In CL’s two conversations with Vercher, the aspiring state representative was confident about successfully appealing the verdict (the case now resides in the District Court of Appeal Second District of Florida), and about her life going forward.

“What pushed me to the point of running for office was the same reason that drives so many people away from politics, which is utter frustration with what I was witnessing,” Vercher said. “I’m just a regular person who has gone through an extraordinary circumstance, and because of that, my hope is if I could show people that I could do that, then they would feel that they could get more involved.”

Her book ends with a detailed chapter of recommendations for changing the justice system based on her own travails. Some sound naïve (the legal system should not be an exclusive club where only people with money have access) but others touch on aspects of current law that only somebody who has been through the system can bring to the fore, such as how criminal and civil records need to be brought into the 21st century and shared among states.

“The guy [Donaghy] made very good use of the fact that there were different police stations in different communities,” she says about the fact that many of his brushes with the law in Pennsylvania were not accessible to her, living in Pinellas County.

But the question is — how does she translate her issues into articulating the hopes and dreams of the voters in HD 67?

“I don’t believe it’s fair to the voters to make this the focus of the campaign,” she says about the recent past. “So once it’s addressed, we intend to focus on the problems that actually face many of the voters in the district.” She does believe, though, that her issues transfer to the community.

She also says she’s being completely transparent about her story. “Voters have a right to know, and organizations who may endorse or just want to know me better as a candidate, we’re providing free electronic copies to anyone who asks for them.”

She says the purpose of writing the book isn’t to make money, but to change parts of the system that as a middle-class white woman she now realizes everyone may have to deal with.

Vercher’s path to the Democratic nomination for the House seat is no gimme. There are undoubtedly some Democrats who hold it against her that she worked for Jeb Bush’s administration in Tallahassee. The radio program she hosted through Genesis Communications was promoted as a “non-partisan call-in,” but she also worked on Barack Obama’s presidential campaigns.

She faces two Democrats in her August primary — Stephen Sarnoff, president of the Communications Workers of America Local 3179, and Thomas Ryan, who works for Dairy Mix, a St. Petersburg-based business. Ryan told CL that he believes Vercher is a “fine person,” and doesn’t intend on running a negative campaign against her.

Sarnoff, however, is a different story.
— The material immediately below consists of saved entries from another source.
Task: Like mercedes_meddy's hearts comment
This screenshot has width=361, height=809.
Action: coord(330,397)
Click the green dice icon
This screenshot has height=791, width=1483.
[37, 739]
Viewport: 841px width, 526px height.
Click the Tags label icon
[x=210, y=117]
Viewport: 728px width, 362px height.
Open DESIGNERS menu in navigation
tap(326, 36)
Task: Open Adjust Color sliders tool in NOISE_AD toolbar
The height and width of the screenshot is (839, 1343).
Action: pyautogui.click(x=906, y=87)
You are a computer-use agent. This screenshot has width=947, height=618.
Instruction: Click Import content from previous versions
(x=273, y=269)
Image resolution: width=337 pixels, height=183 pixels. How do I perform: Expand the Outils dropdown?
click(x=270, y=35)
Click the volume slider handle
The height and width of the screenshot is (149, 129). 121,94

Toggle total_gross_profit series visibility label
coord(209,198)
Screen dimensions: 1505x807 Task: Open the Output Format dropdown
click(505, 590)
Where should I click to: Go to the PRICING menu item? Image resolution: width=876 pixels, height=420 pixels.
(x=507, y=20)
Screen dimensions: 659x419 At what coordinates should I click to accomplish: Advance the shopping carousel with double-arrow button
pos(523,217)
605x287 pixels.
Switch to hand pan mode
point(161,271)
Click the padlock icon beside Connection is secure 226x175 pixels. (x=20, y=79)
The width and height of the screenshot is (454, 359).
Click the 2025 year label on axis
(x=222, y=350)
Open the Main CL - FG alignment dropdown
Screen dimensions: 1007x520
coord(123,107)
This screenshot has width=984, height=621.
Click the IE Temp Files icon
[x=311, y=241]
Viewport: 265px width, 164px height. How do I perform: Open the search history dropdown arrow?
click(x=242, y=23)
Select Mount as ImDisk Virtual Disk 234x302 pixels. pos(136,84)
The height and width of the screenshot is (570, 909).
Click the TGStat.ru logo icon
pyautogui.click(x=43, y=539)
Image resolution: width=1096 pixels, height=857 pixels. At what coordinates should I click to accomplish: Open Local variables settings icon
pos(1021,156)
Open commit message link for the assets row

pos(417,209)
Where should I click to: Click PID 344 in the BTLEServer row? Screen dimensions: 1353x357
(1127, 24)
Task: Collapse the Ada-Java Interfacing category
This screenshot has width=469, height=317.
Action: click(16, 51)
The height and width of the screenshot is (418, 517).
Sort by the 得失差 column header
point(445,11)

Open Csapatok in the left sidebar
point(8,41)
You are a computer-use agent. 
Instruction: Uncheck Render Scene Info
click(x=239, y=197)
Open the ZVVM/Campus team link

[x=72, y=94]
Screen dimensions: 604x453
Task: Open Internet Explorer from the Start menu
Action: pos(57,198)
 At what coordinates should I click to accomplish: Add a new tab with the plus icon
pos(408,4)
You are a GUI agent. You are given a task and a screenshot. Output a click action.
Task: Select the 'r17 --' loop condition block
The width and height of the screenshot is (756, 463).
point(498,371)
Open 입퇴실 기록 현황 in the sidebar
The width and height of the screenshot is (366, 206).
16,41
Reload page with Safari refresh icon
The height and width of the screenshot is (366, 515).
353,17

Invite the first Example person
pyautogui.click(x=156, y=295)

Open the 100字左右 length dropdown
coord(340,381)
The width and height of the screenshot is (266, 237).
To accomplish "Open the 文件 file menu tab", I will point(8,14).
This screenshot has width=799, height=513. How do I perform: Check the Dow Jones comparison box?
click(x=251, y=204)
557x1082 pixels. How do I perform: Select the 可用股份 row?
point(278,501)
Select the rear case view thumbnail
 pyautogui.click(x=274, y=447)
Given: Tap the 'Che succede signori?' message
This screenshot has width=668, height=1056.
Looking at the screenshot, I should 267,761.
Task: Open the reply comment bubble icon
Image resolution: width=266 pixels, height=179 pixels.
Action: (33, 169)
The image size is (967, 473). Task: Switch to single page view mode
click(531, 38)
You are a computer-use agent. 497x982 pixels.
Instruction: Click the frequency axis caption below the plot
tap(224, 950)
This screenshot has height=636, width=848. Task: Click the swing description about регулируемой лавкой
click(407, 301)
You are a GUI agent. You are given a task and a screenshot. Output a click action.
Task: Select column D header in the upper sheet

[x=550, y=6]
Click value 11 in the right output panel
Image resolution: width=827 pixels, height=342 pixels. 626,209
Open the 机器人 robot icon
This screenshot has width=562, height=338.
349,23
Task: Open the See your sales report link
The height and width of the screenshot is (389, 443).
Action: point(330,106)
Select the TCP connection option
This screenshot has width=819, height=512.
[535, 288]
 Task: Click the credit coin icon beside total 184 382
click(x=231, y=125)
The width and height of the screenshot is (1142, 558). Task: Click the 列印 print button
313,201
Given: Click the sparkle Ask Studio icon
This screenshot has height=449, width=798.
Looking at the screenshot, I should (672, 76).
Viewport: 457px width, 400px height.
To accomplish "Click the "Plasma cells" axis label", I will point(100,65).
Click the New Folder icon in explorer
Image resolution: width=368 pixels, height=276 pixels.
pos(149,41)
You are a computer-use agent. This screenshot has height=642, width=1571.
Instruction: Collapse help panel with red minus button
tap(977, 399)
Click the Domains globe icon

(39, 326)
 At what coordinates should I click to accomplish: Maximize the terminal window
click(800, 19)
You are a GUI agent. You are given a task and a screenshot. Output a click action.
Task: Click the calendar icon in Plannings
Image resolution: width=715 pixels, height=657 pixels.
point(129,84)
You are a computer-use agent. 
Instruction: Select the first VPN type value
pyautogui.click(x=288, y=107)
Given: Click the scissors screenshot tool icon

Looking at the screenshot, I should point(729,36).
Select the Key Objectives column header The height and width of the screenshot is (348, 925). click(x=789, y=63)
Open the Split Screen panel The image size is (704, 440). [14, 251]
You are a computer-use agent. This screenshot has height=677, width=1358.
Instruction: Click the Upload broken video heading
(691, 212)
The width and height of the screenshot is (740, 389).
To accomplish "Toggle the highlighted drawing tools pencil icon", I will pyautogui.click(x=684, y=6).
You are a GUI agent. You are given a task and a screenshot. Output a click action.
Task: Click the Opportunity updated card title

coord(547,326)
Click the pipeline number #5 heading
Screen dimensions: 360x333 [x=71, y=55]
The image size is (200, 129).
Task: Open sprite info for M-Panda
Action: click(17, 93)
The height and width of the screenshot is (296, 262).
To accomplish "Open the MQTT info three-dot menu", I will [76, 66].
He questions Vercher’s Democratic Party bona fides, alluding to her tenure under Jeb Bush as well as her work with AMIkids, a nonprofit alternative school that according to Sarnoff shows that she supports taking money out of public education.

“That’s not my idea of a Democrat,” he says.

And while he’s never heard Vercher's version of events, he has an idea of what happened with Donaghy. “She says that this money I’m making for this guy, I can use it for living expenses, I don’t have to give him a dime. That kind of doesn’t make any sense to me. That shows a kind of character flaw, you know?”

Other voters may decide the same thing — or not. But that may not be Shawna Vercher’s only concern. Her appeal in court may not take place for another year or two.

“If the court process works properly, then all the evidence gets heard, all the witnesses get heard, and the jury makes a decision,” she says, optimistic that when the entire truth comes out, she’ll be exonerated.

That remains to be seen. But in the interim, what will registered Democrats in House District 67 think? That answer will come much sooner.